The Pre-HFE Gene Era: Emergence of HH as an Important Clinical Entity
The association between liver iron overload and cirrhosis was recognized in 1865 by Trousseau [1]. However, it was only in 1935, with the publication of Sheldon’s [2] monograph detailing 311 cases, that a coherent and unique clinicopathologic entity began to emerge. At that stage, HH was thought to be rare, affecting 1 in 2,000 to 5,000 individuals. It had been speculated that the disorder was a result of an inborn error of metabolism. Sheldon [2] concluded that “idiopathic” hemochromatosis was inherited in a recessive mode, average survival was 2 years, and mortality was caused by diabetes or infections in the preinsulin era.
In 1955, Finch and Finch [3] proposed that iron-storage disease resulted from abnormal absorption of iron from the diet and from blood transfusion, and they defined HH as a disorder characterized by a generalized increase in iron stores, which resulted in tissue damage in multiple organs. Biochemical abnormalities were the earliest phenotypic observation, as evidenced by increased plasma iron and saturation of the iron-binding protein (later shown to be transferrin). Plasma iron elevation was universal in symptomatic patients. Hepatomegaly was common. Strikingly, more than half of decompensated patients had minimal liver biochemical test disturbance, despite hepatomegaly and biopsy-proven fibrosis, indicating that the disease process was insidious. Clinical manifestations occurred at midlife in about two thirds of cases. The risk of liver cancer increased with age.
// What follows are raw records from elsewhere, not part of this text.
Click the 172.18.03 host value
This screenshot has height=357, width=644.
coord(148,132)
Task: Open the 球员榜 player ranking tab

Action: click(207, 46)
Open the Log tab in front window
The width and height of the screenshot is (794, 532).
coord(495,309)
Common extrahepatic manifestations included skin pigmentation, diabetes, and cardiac problems. The incidence of hemochromatosis now appeared much more common than that reported by Sheldon [2]. Mortality was estimated at 1 in 7,000 hospital admissions [4].
A therapeutic benefit of phlebotomy began to emerge from clinical studies [5, 6]. Phlebotomy therapy resulted in improved survival, normalization of liver biochemistry, decreased skin pigmentation and hepatomegaly, and improvement in diabetes. However, no effects were discernible on portal hypertension, testicular atrophy, or arthropathy. Mortality in HH was now thought to be primarily from cirrhosis-related hepatocellular carcinoma, independent of phlebotomy therapy. Bomford and Williams [6] also noted a higher mortality rate from extrahepatic neoplasms.
By 1962, the genetic inheritance of HH became clearer through careful family studies [7]. The genetic basis was further consolidated in 1977 by the work of Simon et al. [8], who reported close linkage between the presence of HH and the HLA class 1 loci, with an autosomal recessive mode of inheritance emerging. The advancement of genotyping and family screening contributed to increased numbers of cases being detected. HLA typing revealed that HH might be present in 0.79% to 1.2% of Caucasian populations [9–11]. This observation was extended by Leggett et al. [12], in a study of healthy individuals taken from a non-blood bank population. Biochemical penetrance (defined as transferrin saturation greater than 45%) was high, and two thirds of those affected had liver biopsy-confirmed HH. Leggett et al. [12] reported the prevalence of HH to be 1 in 300 individuals in the healthy population.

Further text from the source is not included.